The value of “smart growth” in the era of value-driven care

Aug. 29, 2017
Courtesy of EY
Jacques Mulder, Leader of the U.S. Health Practice, EY

The transition we’re witnessing from the fee-for-service model to value-driven care is a watershed moment for the health industry. And its momentum continues to build, steadily reshaping the system itself and forcing health organizations to rethink their structure, top to bottom.

But some are wary of their ability to ride the tidal wave that is value-driven care, instead feeling pulled down by its undercurrent of variables:

  • How do we keep up with these new standards of competition?
  • How do we add more value while at the same time reducing cost?
  • How can we adhere to increasingly complex reporting requirements?

For a growing number of health companies, one powerful answer to these and other industry pressures is unlocking the scalability, efficiency, and sustainability of “smart growth.”

Addressing the new reality

A 2016 survey found that health executives anticipate the trend of increased M&A growth to remain well above historical health sector averages. In fact, 56% of respondents indicated they expected to pursue acquisitions actively over the course of the next 12 months.1

This expanding push for growth lies squarely within the changing nature of reimbursement.
Reimbursement based on outcomes, as opposed to fee for service, is pushing providers to broaden their scope of care across a fragmented system. This scaled-up ability to diagnose, monitor, and treat chronic diseases—leading to more effective treatments and shorter recovery times—offers an opportunity to maximize outcomes while eliminating ineffective or wasteful modes of treatment.

But picking the right growth path for a given organization, whether it’s in geography or service level, is the real key to unlocking pricing power and truly competing for scale.

Enter smart growth.

Growing intelligently, growing with purpose

In the value-driven paradigm, growth is survival, but smart growth is success.

Be it vertical or horizontal expansion, it’s vital at the outset to understand that growth for growth’s sake is counterintuitive, particularly in the face of an increasingly complex and competitive landscape. Instead, organizations must first examine all the growth variables simultaneously, determining:

  • the desired outcome and positioning,
  • the current gaps or risk areas, and
  • the optimal operational structures for sustainability.

Knowing these three things will help light the way forward, illuminating the best organizations to align with the strategic next step and the best organizational and financial structure for all parties involved.

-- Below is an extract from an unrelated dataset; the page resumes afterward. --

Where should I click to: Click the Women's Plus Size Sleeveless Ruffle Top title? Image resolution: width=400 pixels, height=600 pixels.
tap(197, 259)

For example, if a physician group wants to prioritize a focus on patient care over implementing new technology, its strategy might be to find a larger physician group with a more robust infrastructure to either acquire or partner with.

A variety of deal structures also must be explored. Where a merger or acquisition may not be the right fit, health companies are increasingly looking at joint ventures to expand their geographic footprint and have more input into the continuum of care. Given the transformative nature of today’s health sector, leaders also see these types of alliances as an additional opportunity to manage risk, improve the quality of care, and lower costs.

Optimizing costs

Cost pressures also encourage an increase in scale, as the reporting requirements demand a more complex and robust technology infrastructure. Here, larger players will have an advantage. Armed with the overhead dollars to fund IT and clinical systems, they can improve purchasing contracts, negotiate better deals with large commercial insurers, and enhance organizational capabilities.

But as mergers, acquisitions, and other alliances are used as tools for achieving scale in the value-driven market, the real challenge is optimizing cost savings across the new, combined organizations.

Raw cost avoidance, such as growth for growth’s sake, is shortsighted. Just as an organization chooses a cheaper option to save money, the end result can be detrimental to patient outcomes and increase the total cost of care. Cost optimization, on the other hand, allows organizations to save money in areas that affect patient care the least while making investments that can achieve better and more sustainable outcomes in the long term.

By shifting to a cost optimization approach, organizations realize a type of financial stability that empowers them to look past the present and invest in other opportunities to grow and improve upon their value-driven approach.

Embracing technology through scale

Although lagging behind other industries in the realm of information technology, health organizations are increasingly adopting IT solutions to help simplify and streamline their operations. And technology often is a deciding factor in the realm of M&A activity and smart growth approaches.

As some organizations are unable (or unwilling) to provide the required capital outlay for an electronic health record (EHR), many are seeking to bridge the gap through partnerships, mergers, or acquiring technology companies outright. Those with robust EHRs are looking to boost their scale as a way to maximize value from those investments. And all are focused on technology and digitization as tools to help find efficiencies in operational processes, enhance clinical decision support systems for providers, and bolster patient engagement.

At the center of this technological change is the consumer, who’s more networked, engaged, and empowered than ever before. They’re accustomed to technology making their lives easier and demand a similar experience in their health and wellness with simple, coordinated interactions. With this move toward consumer-directed healthcare, organizations also are adding incentives for customers to use new technology such as wearables and leverage the additional metrics to improve upon the continuum of care.


  1. EY Capital Confidence Barometer: Health Care, EY, July 2016.

The views reflected in this article are the views of the author and do not necessarily reflect the views of the global EY organization or its member firms.